**What you have to do**
Produce a verbatim transcription of the entries, with all pictures omitted.

[Dataset entries]
-*-

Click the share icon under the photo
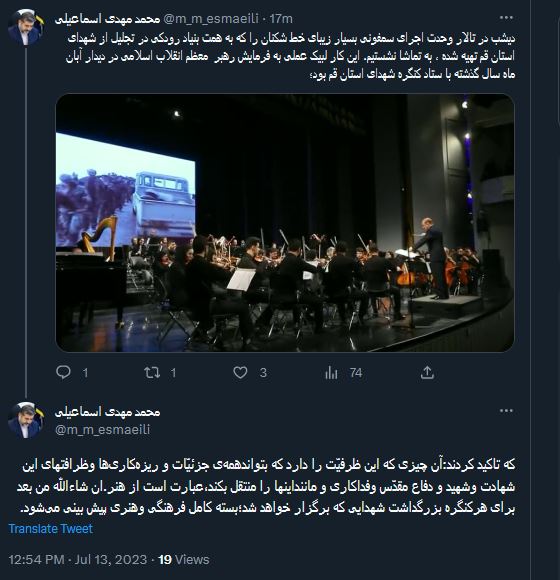 pos(427,372)
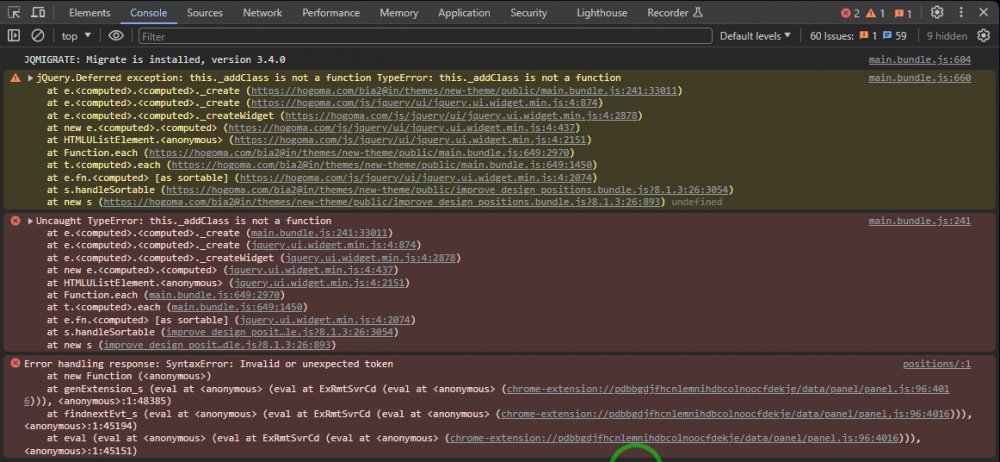The height and width of the screenshot is (462, 1000).
Task: Expand the jQuery.Deferred exception warning
Action: click(x=31, y=78)
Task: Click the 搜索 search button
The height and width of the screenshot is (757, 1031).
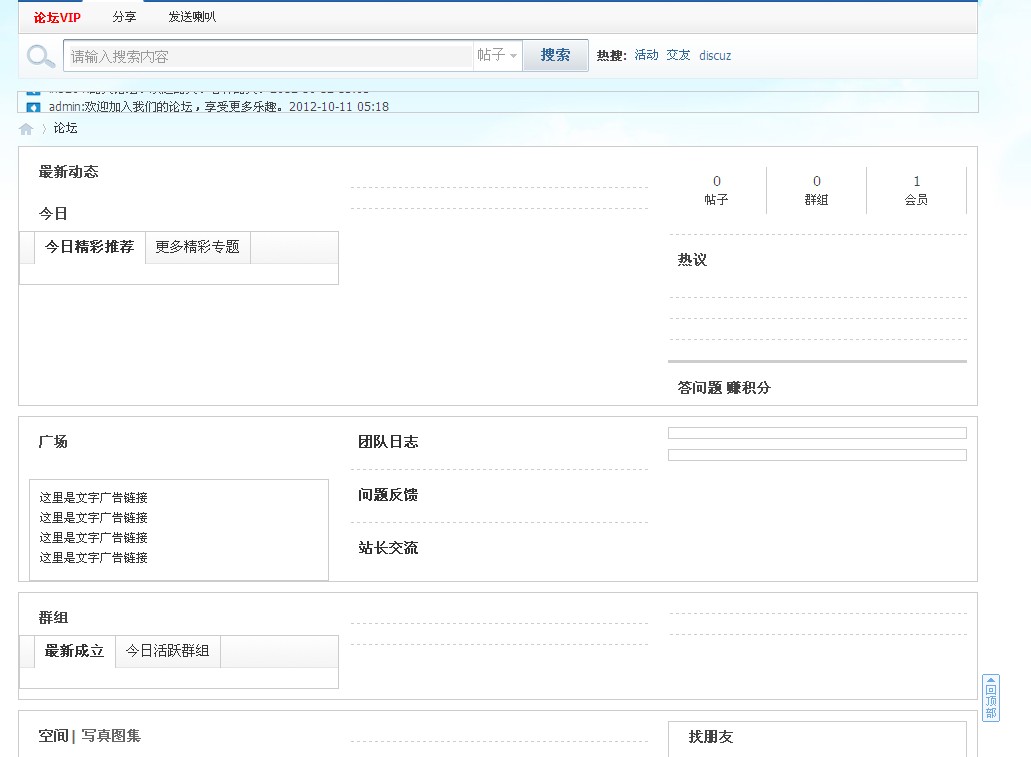Action: click(555, 55)
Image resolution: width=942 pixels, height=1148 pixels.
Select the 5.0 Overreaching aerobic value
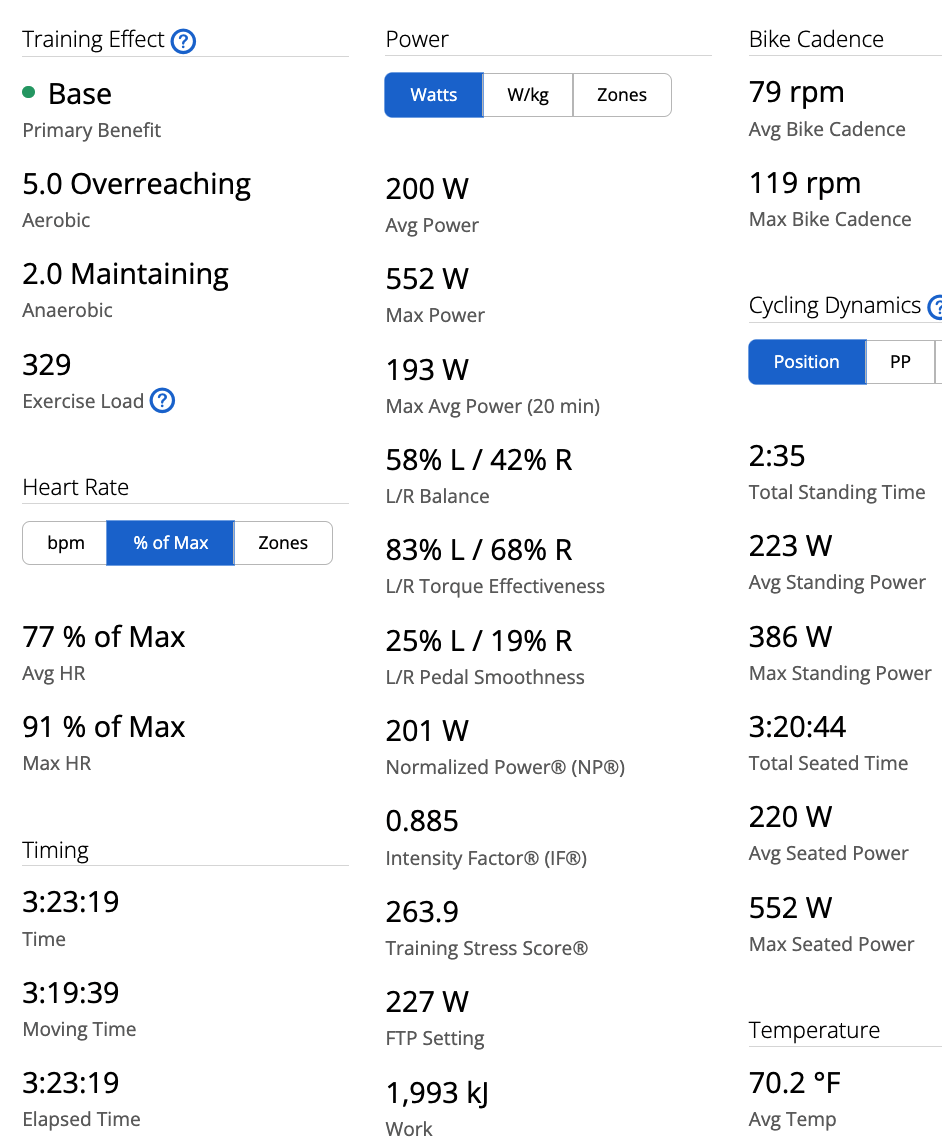tap(137, 184)
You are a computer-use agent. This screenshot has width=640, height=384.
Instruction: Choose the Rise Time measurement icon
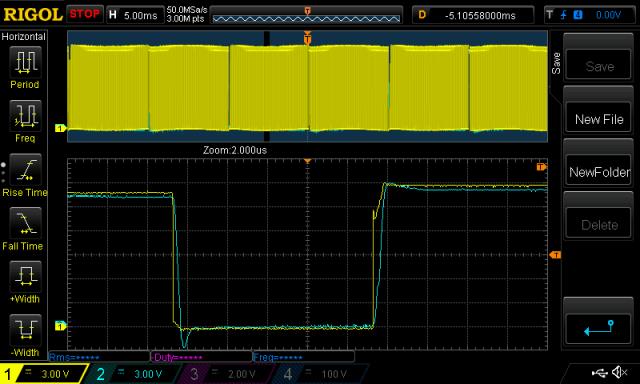[25, 170]
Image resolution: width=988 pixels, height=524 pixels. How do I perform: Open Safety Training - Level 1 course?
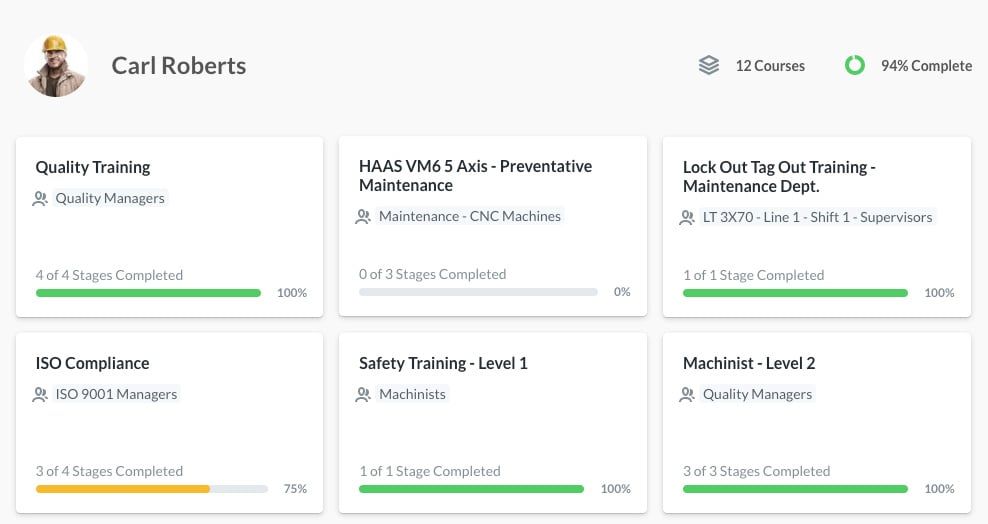click(x=443, y=363)
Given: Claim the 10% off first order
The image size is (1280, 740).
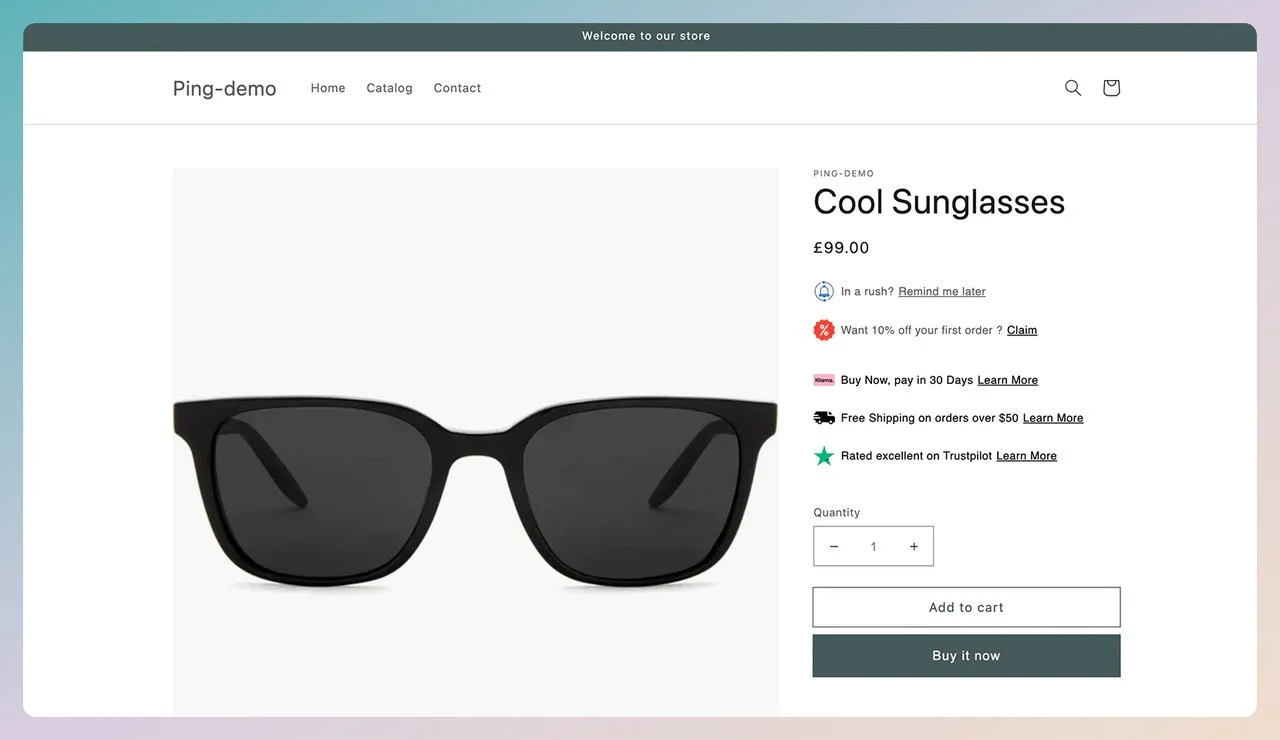Looking at the screenshot, I should tap(1022, 330).
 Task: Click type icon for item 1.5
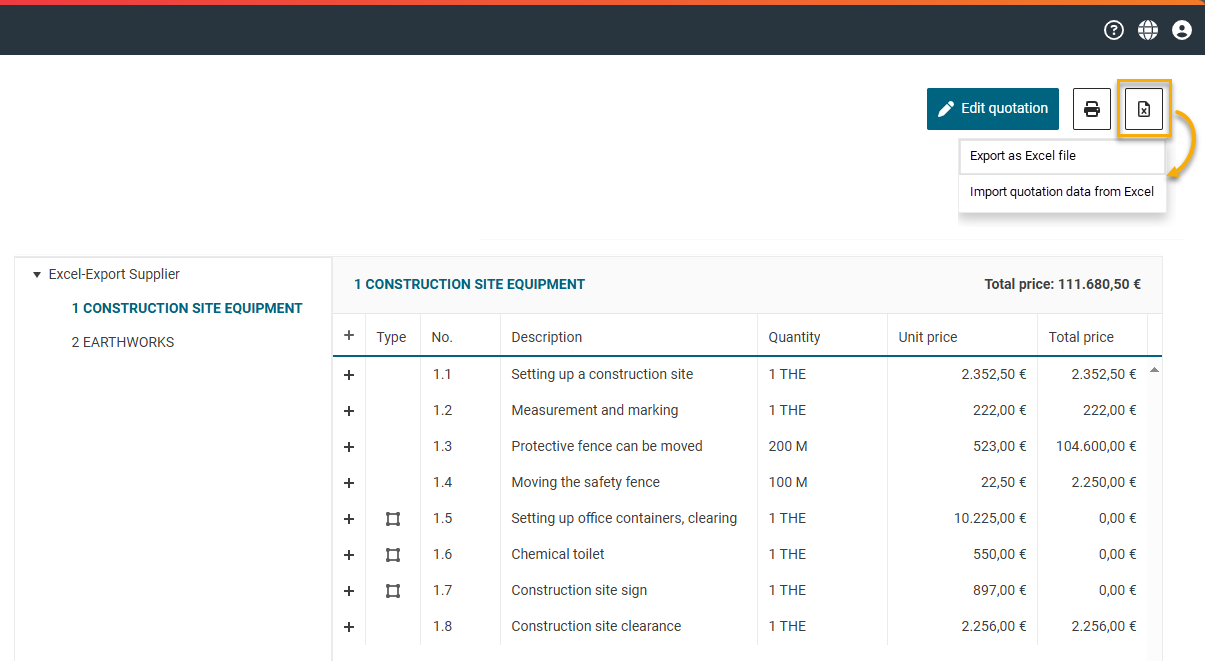coord(393,519)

-*-

**Answer section**
Click the share icon under the photo
 pos(427,372)
The height and width of the screenshot is (462, 1000).
Task: Expand the jQuery.Deferred exception warning
Action: click(x=31, y=78)
Task: Click the 搜索 search button
The height and width of the screenshot is (757, 1031).
Action: click(555, 55)
Image resolution: width=942 pixels, height=1148 pixels.
Select the 5.0 Overreaching aerobic value
tap(137, 184)
You are a computer-use agent. This screenshot has width=640, height=384.
Instruction: Choose the Rise Time measurement icon
[25, 170]
Image resolution: width=988 pixels, height=524 pixels. How do I perform: Open Safety Training - Level 1 course?
click(x=443, y=363)
Given: Claim the 10% off first order
The image size is (1280, 740).
Looking at the screenshot, I should tap(1022, 330).
 Task: Click type icon for item 1.5
coord(393,519)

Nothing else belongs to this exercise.